On Molokai, Mike Bond is perhaps best known as an outspoken opponent of the state’s proposed industrial-scale “Big Wind” project.
Outside of Molokai his accomplishments are wide ranging. He has worked as an advisor to the U.S. and foreign governments, a human rights and war correspondent, an award-winning poet and an international energy expert. He has lived and worked in over 30 countries on six continents.
Now the Molokai resident is set to release his latest novel, “Saving Paradise,” which takes place entirely in Hawaii. Hailed by the BBC as “the master of the existential thriller,” Bond has received numerous awards, and his works have been translated into many languages.
In “Saving Paradise,” when a beautiful journalist drowns mysteriously off Waikiki, former Special Forces veteran Pono Hawkins, now a well-known Hawaii surfer and international correspondent for surfing magazines, soon gets embroiled in trying to find why she died. What he learns quickly makes him a target for murder or life in prison as a cabal of powerful corporations, foreign killers and crooked politicians turns the blame on him.

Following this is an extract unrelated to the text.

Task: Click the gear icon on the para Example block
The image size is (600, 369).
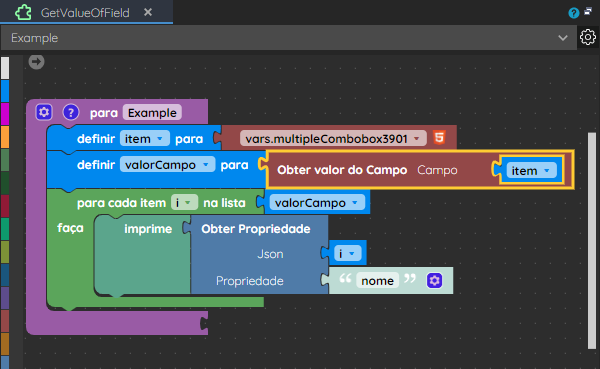Action: point(44,112)
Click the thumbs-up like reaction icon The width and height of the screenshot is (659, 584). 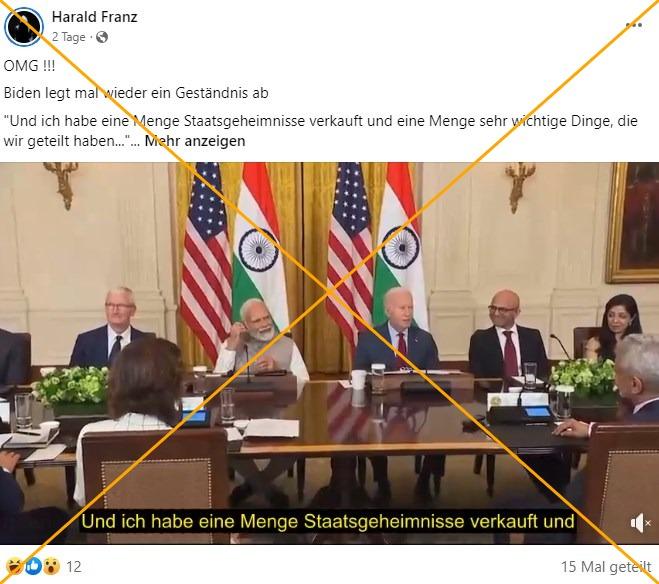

Alive with the sights, sounds and history of Hawaii, “Saving Paradise” is also a deeply rich portrait of what Pono calls, “the seamy side of paradise,” and an exciting thriller of politics, lies, and remorseless murder.
Based on his own experiences as a war and human rights journalist in dangerous, remote, and war-torn regions, his novels look deeply into the dark side of man as well as the good. They depict the terror and fury of battle and the intense joy of love, the vanishing beauty of the natural world, and the nature of the universe and its many meanings for human life. His lean unsentimental raw prose, free of best-seller formulas and literary pretension, conveys through the lives of real people what it means to be deeply alive, to hunger for a better world.
Mike Bond will make public appearances throughout Hawaii, to promote his novel and to sign copies for readers.